Nils Pipenbrinck 2009-11-24 13:29:35

@Nils Pipenbrinck, good point, that works.

matja 2009-11-24 14:29:33

use c++'s `std::bitset::count`. after inlining this compiles to a single `__builtin_popcount` call.

caspin 2010-09-04 18:18:38

cool. Didn't knew that. What compiler are you using?

Nils Pipenbrinck 2010-09-05 00:54:55

Answer 6

+3 A:

What do you means with "Best algorithm"? The shorted code or the fasted code? Your code look very elegant and it has a constant execution time. The code is also very short.

But if the speed is the major factor and not the code size then I think the follow can be faster:

       static final int[] BIT_COUNT = { 0, 1, 1, ... 256 values with a bitsize of a byte ... };
        static int bitCountOfByte( int value ){
            return BIT_COUNT[ value & 0xFF ];
        }

        static int bitCountOfInt( int value ){
            return bitCountOfByte( value ) 
                 + bitCountOfByte( value >> 8 ) 
                 + bitCountOfByte( value >> 16 ) 
                 + bitCountOfByte( value >> 24 );
        }

I think that this will not more faster for a 64 bit value but a 32 bit value can be faster.

Horcrux7 2008-09-20 19:31:08

My code has 10 operation. Your code has 12 operation. Your link work with smaller arrays (5). I use 256 elements. With the caching can be a problem. But if you use it very frequently then this is not a problem.

Horcrux7 2008-09-20 21:12:35

This approach is measurably quite a bit faster than the bit-twiddling approach, as it turns out. As for using more memory, it compiles to less code and that gain is repeated every time you inline the function. So it could easily turn out to be a net win.

2008-09-25 03:43:04

Answer 7

+14 A:

From Hacker's Delight, p. 66, Figure 5-2

int pop(unsigned x)
{
    x = x - ((x >> 1) & 0x55555555);
    x = (x & 0x33333333) + ((x >> 2) & 0x33333333);
    x = (x + (x >> 4)) & 0x0F0F0F0F;
    x = x + (x >> 8);
    x = x + (x >> 16);
    return x & 0x0000003F;
}

Executes in ~20-ish instructions (arch dependent), no branching.

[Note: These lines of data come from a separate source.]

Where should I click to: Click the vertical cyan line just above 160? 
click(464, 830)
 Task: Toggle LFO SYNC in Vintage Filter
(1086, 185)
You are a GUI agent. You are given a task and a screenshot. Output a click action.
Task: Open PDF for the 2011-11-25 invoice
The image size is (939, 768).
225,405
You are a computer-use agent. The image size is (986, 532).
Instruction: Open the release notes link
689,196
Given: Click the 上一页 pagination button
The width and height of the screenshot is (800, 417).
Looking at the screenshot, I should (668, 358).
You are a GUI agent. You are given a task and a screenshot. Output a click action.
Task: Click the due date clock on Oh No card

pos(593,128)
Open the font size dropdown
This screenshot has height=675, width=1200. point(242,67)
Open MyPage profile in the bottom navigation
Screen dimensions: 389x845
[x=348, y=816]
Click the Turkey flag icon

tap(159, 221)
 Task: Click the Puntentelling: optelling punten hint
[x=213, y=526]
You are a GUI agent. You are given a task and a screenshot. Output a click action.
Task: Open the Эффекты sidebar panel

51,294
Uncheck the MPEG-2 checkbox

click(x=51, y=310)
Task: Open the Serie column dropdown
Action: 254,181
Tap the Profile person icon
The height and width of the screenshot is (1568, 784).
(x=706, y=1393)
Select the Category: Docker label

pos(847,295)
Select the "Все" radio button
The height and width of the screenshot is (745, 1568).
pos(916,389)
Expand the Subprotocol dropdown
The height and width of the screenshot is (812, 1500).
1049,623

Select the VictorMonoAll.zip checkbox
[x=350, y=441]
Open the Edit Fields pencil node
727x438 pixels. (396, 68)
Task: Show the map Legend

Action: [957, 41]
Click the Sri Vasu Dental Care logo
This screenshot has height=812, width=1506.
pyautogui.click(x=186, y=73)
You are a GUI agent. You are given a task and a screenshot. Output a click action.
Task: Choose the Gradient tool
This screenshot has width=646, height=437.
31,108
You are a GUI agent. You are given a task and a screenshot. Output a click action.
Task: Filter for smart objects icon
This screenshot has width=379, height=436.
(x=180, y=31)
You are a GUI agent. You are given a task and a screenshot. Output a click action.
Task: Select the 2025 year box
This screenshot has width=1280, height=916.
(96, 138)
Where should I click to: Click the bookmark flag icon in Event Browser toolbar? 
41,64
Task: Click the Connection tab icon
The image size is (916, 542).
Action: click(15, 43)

Hacker's Delight is delightful! Highly recommended.

Kevin Little 2008-09-20 19:38:00

Ah, another reader of that delightful book. I keep it close and read bits of it almost every day :D Definitely a good book!

freespace 2008-09-21 04:30:05

+1 for the reference.

J.F. Sebastian 2009-01-12 12:48:25

I previewed Hacker's Delight on Amazon and now it's on its way here. Thanks for the recommendation! :D

Carson Myers 2009-11-24 18:25:09

Answer 8

+8 A:

In my opinion, the "best" solution is the one that can be read by another programmer (or the original programmer two years later) without copious comments. You may well want the fastest or cleverest solution which some have already provided but I prefer readability over cleverness anytime.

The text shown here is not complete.